Did I want Ben Garfield telling me I should look at those books?
Maybe because it was Ben. Maybe because Denny had told me some of Ben’s family history during the Holocaust. If Ben Garfield thought I should look at those books, maybe . . .
I glanced at the kitchen clock. Amanda might be home any minute; I wasn’t sure about Josh. Denny wouldn’t hit the door until six thirty. But for the moment, I had the house all to myself.
Slowly, I walked to Josh’s bedroom. The door was ajar. Usually I pulled it shut when I passed by, not wanting to see the puree inside, as if bedclothes, dirty socks, ratty jeans, gym shoes, underwear, books and papers, soccer equipment, and a hundred CDs had been dumped into a giant blender. Out of sight, out of mind, I figured—until the next cleaning orgy at least. But today I pushed it open and entered. Don’t go snooping into anything else, Jodi Baxter, I told myself. Just the books.
Took me several minutes to find them, stuffed under his bed. What else was under there, only God knew. Probably Josh himself had no idea. I shuddered. As long as it wasn’t crawling, growing mold, or multiplying, I’d let it go. For now.
I pulled out the books. Most were thick, four hundred pages at least. But I picked up a small booklet. The Pro-White Creed—A Summary of What We Believe.
A summary. That would do it for me.
I glanced at the table of contents. It read almost like a religious handbook, designed to instruct the novice believer. “The Ten Commandments of White Pride” . . . “We Believe—A Daily Affirmation of Faith” . . . “Fifteen Principles of Healthy Living.” I steeled myself for a twisted form of Christianity, like the Crusades or the Ku Klux Klan. But the more I read, the weaker I got in the knees until I ended up on the floor.
“We believe our race is our religion. . . . The inferior races are our avowed enemy, and the Jewish race is the most dangerous of all.” The enemy? Dangerous? I didn’t get it. I mean, by definition racists thought other races were “inferior”—but why the “enemy”? And why the Jews? I always thought of Jewish people as “white.” They looked that way to me.
“Christianity was invented by the Jews to destroy the White Race. . . . Christianity rapes the minds of otherwise intelligent White Men.” My eyes practically bugged out of my head. What? What in the world did they mean, “invented . . . to destroy the White Race”? Seemed to me most Jewish people got rather offended by Christians claiming Jesus was the Messiah. But hey, if these White Pride types didn’t believe in God or Jesus, that was fine with me. Gave me less to apologize for.
“What is good for the White Race is the highest virtue. . . . There is nothing more despicable than a traitor to his or her own race.” I read that one over at least three times. What were they talking about? Mixed marriages? Disagreeing with them?
“Eat only raw vegetables . . . drink no poisons like coffee or alcohol . . . exercise regularly. Build up the White Race!” OK, so they were health nuts. I flipped more pages.

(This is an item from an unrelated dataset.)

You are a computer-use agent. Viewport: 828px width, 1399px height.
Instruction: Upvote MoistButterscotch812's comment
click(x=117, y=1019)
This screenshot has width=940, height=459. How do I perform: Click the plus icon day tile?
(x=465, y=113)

“It’s a law of nature to protect one’s own. . . . Do nothing illegal. But be ready to defend yourself. Racial war is only a matter of time—”

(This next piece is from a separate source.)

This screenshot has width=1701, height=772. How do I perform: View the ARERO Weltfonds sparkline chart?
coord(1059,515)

A door slammed. The phone started ringing. “Mo-om! Where’s the car? Can we go shopping? I need new underwear for the dance!” The ringing phone cut short. “Hello? Baxter’s Beauty Barn . . . Oh, hi, Mrs. Garfield. . . . Mo-om! It’s for you!”
I quickly shoved the books back under Josh’s bed, scrambled to my feet, and met Amanda in the kitchen with a smile plastered on my face.